Most Azure code is written in .Net managed languages such as C#, reducing memory leak bugs. Tools like CHESS and PCT are used to expose shared-memory concurrency bugs. TLA+ is used to model concurrent and distributed system protocols helping to eliminate high level design and semantic bugs. In addition, Azure’s Fault Analysis Service supports various types of fault injections during testing, such as node restart, data migration, and random faults. Microsoft is also using fuzz testing, cloud contract checking, and network configuration verification tools.
Data formats
Of the software bugs that survive all of this and end up causing high severity incidents, one of. the most common causes are data format change (21%).
Different components of cloud services interact with each other through various types of “data”, including inter-process/node messages, persistent files, and so on. At the same time, cloud software goes through frequent updates. As a result, different software components in the cloud could hold conflicting assumptions about the format of certain data, leading to service incidents.
It looks like data validation isn’t only useful in a machine learning context!
All but one of the data format bugs involved multiple processes or nodes. In 40% of cases different parties assume different formats for shared files or database tables. For example, an upgrade has been deployed to a component ‘owning’ the table which changes the schema. The other 60% of cases are caused by a service changing the interface of its external message APIs. For example, a service that used to return 200 together with an empty list when no results were found changes to returning a 404, and breaks existing clients.
The large scale, frequent updates, and long running nature of cloud services likely have facilitated the occurrence of these bugs.
I’d expect this class of bugs to also surface in microservices systems. Does that match your experience?
Fault related
Next up is an old chestnut: error and exception handling faults (31%).
- Components that fail and report an error that can’t be handled (e.g., missing exception handlers) (43% of this category)
- Unresponsive components that hang and are not picked up by fault-detection mechanisms, leading to user-visible timeouts (29% of this category)
- Silent corruption of data with no error detection code in place, leading to incorrect results returned to users (17% of this category)
Exception / error handlers contribute to the incidents by either ignoring error reports (35%), over-reacting (35%), or containing bugs within the handlers themselves leading to infinite loops, timing issues, and so on (30%).
Timing incidents
13% of the incidents are related to timing, with only 14% of the timing incidents actually recorded as deadlocks.

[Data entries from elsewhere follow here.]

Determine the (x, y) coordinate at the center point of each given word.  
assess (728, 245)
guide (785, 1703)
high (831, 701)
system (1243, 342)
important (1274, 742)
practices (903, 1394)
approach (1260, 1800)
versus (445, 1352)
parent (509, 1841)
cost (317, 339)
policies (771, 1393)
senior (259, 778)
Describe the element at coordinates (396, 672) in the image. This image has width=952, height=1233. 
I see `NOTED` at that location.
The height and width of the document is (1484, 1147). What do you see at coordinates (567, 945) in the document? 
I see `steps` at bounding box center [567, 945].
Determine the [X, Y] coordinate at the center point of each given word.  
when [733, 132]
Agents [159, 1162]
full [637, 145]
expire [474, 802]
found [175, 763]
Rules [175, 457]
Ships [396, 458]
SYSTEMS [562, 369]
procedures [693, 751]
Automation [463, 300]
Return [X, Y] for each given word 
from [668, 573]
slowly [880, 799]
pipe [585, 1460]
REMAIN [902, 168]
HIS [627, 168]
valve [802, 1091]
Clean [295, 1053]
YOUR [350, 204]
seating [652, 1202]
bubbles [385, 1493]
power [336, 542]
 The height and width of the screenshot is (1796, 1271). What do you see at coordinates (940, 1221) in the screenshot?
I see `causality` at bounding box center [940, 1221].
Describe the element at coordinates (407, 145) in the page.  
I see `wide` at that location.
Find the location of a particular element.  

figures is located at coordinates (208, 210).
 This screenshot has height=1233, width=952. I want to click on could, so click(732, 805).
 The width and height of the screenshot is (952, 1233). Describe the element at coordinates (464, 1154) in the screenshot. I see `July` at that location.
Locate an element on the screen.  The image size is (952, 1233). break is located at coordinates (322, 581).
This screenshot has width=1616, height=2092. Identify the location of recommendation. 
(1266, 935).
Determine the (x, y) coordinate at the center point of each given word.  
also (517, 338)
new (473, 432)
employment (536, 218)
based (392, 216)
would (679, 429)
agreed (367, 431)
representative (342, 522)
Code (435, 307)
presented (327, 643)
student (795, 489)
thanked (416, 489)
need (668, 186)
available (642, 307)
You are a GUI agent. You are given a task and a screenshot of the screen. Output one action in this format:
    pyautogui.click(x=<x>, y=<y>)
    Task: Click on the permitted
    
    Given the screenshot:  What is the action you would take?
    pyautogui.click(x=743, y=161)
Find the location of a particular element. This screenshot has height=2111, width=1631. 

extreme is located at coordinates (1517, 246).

Compared to classic timing bugs racing between threads in the same process, here many of these bugs are about race conditions between multiple nodes and many of them are racing on persistent data like cached firewall rules, configuration, database tables, and so on.
Constant-value setting incidents
7% of all software bug incidents are caused by mistakes in constants: hard-code configuration, special purpose strings such as URLs, and enum-typed values.
Bug resolution
Facing tight time pressure, more often than not, software bug incidents were resolved through a variety of mitigation techniques (56%) without patching the buggy code (44%), providing quick solutions to users and maximizing service availability.
(Mitigated incidents may well have been followed up later with code changes, but these aren’t recorded in the respective incident reports).
When mitigating there are three main types of mitigation uncovered:
- Code mitigation involves rolling back to an earlier version of the software
- Data mitigation involves manually restoring, cleaning up, or deleting data in a file, table, etc.
- Environment mitigation involves killing and restarting processes, migrating workloads, adding fail-over resources, etc..
When mitigating, environment mitigations are the most common.
Although the kind of mitigate employed does vary based on root cause:
Much recent work looked at how to automatically generate new patches. In comparison, automatically generating mitigation steps has not been well studied and is worth more attention in the future.